Problems and tasks:
[a] According to the article on recent Second Circuit decisions, which prong of the Morrison v. National Australia Bank Ltd. test did both decisions focus on?
[b] Write out the portion of the article on Second Circuit decisions starting at "The Situation: The" and ending at "the securities laws.", without altering any wording.

United States: Recent Second Circuit Decisions Assess Territorial Reach Of Securities And Commodities Laws

Last Updated: July 10 2018
Article by Jayant W. Tambe, Stephen J. Obie and Ryan J. Andreoli

In Short

The Situation: The Second Circuit has issued two decisions in recent months that have addressed whether the U.S. securities and/or commodities laws can be applied to transactions with significant foreign ties. Each of these decisions focused on the "domestic transaction" prong of the test established in Morrison v. National Australia Bank Ltd. for evaluating the territorial reach of the securities laws.

The Results: The Second Circuit concluded, in both decisions, that applying U.S. law would not be impermissibly extraterritorial, even though the transactions at issue had significant foreign components.

[Rows from a dataset]
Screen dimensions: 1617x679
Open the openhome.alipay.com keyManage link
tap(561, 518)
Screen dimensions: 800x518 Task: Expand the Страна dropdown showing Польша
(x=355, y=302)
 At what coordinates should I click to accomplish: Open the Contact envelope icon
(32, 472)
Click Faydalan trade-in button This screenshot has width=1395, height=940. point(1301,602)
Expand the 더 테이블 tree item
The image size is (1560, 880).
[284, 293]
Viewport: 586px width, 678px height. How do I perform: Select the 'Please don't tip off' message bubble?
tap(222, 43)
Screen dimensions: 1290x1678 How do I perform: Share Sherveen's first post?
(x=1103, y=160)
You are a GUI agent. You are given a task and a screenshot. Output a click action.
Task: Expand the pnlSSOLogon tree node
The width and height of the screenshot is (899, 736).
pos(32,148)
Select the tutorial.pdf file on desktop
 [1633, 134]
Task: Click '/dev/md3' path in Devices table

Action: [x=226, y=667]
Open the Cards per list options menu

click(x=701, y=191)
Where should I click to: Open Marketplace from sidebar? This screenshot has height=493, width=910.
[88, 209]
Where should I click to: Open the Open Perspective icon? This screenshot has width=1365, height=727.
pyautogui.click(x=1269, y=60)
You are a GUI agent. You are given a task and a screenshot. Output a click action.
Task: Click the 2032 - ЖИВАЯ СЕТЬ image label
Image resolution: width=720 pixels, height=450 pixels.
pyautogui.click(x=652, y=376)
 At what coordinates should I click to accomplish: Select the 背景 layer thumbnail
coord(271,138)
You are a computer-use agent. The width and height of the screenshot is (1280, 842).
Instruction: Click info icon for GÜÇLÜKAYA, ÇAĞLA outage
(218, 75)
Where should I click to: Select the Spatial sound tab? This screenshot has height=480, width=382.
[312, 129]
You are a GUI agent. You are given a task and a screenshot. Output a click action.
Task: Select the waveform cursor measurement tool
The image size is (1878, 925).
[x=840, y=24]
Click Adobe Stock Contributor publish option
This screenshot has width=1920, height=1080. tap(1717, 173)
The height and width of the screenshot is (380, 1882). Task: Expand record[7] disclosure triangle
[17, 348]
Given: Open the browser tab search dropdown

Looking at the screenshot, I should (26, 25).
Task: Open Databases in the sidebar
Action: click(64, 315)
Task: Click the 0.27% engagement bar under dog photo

Answers for this exercise:
[a] The "domestic transaction" prong.

[b]
The Situation: The Second Circuit has issued two decisions in recent months that have addressed whether the U.S. securities and/or commodities laws can be applied to transactions with significant foreign ties. Each of these decisions focused on the "domestic transaction" prong of the test established in Morrison v. National Australia Bank Ltd. for evaluating the territorial reach of the securities laws.